The government violently cracked down against protesters who called for regime change and the introduction of a secular democracy.

More than 300 people, including 44 children, have been killed in the unrest since, according to Amnesty International, and thousands were detained.

Iran has confirmed about 200 deaths, including security forces, and blamed foreign powers for stoking the unrest.

Ayatollah Ali Khamenei
Ayatollah Ali Khamenei, Iran’s ultimate decision maker. The republic has violently cracked down against protesters who called for regime change and the introduction of a secular democracy © Khamenei.IR/AFP/Getty Images

The regime has shown few signs that it is willing to make any significant compromises, and has executed four protesters, further souring the grim mood in the republic.

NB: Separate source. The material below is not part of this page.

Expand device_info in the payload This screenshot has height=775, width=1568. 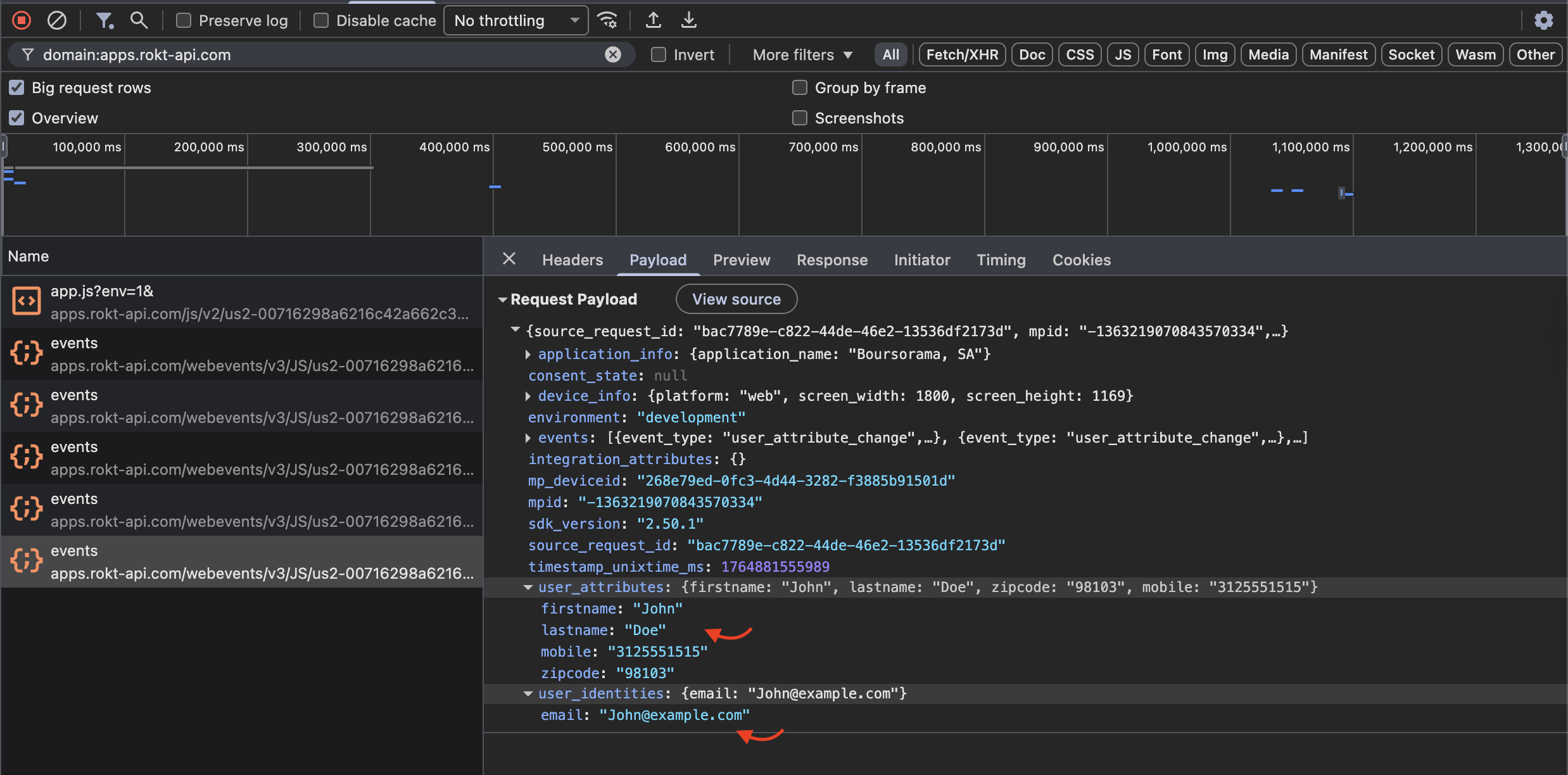(529, 396)
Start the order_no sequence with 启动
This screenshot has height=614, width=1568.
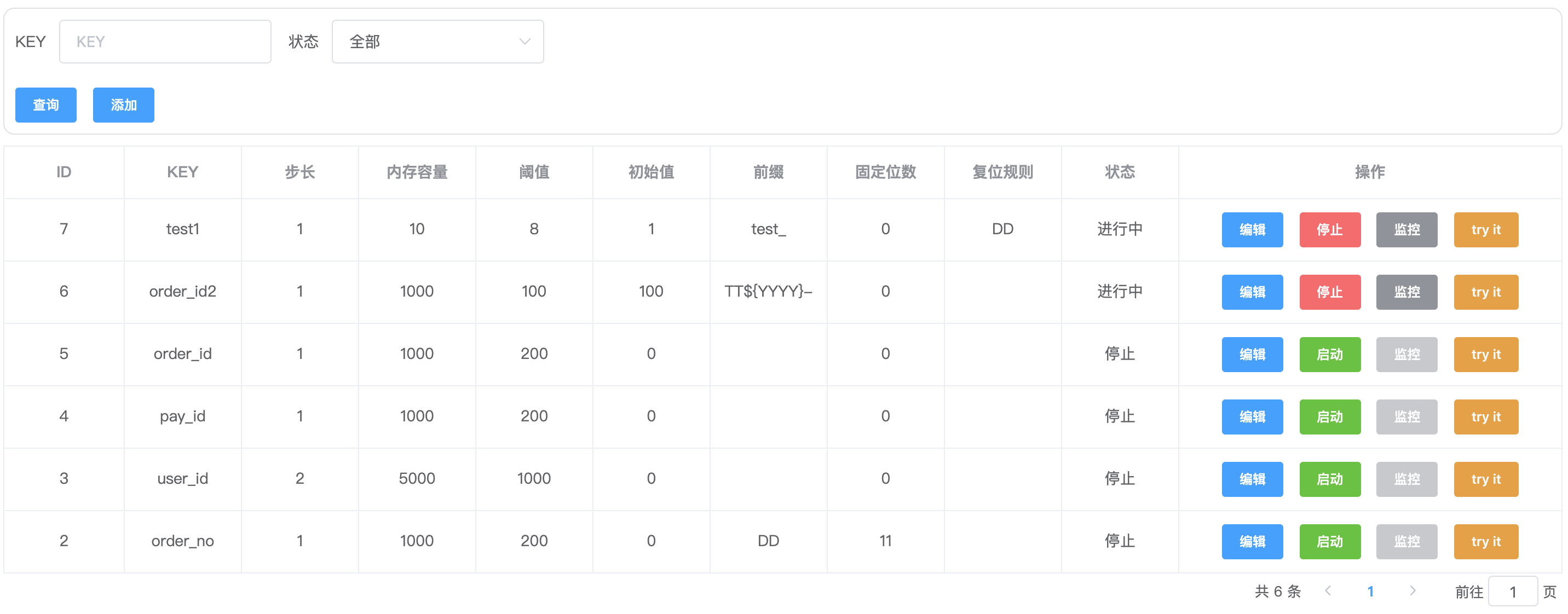pos(1329,542)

Iranians are also grappling with rising social and economic grievances with inflation surging to more than 40 per cent as the country’s economy is strangled by hundreds of US sanctions.

The authorities’ violent crackdown on protesters, as well as Iran’s decision to sell armed drones to Moscow, which Russian forces have used in the war in Ukraine, has caused Iran’s already fraught relations with the west to plummet to new lows.

Dozens of European nationals — mainly French and German — have also been arrested in Iran, some of whom were detained after the protests erupted, according to western diplomats. It is believed to be the highest number of westerners ever detained in the republic.

In a sign of the west’s hardening stance towards the republic, the EU is exploring legal options to designate Iran’s Islamic Revolutionary Guard Corps as a terrorist organisation.

The move was supported by France and Germany, which along with the UK, are signatories to the moribund 2015 nuclear deal Tehran signed with world powers.

The UK is already conducting its own review of whether to impose the designation on the Revolutionary Guards, the most powerful wing of Iran’s state security apparatus.

Analysts have warned that if the Revolutionary Guards is designated it would risk ending any lingering hopes to revive nuclear talks between Iran and the west.

The EU was brokering indirect talks between the Biden administration and Tehran in the hope of saving the nuclear accord, which former US president Donald Trump unilaterally abandoned in 2018. But there have been no discussions since September, when Iran was blamed for rejecting a draft agreement to save the deal that had been agreed by the other signatories.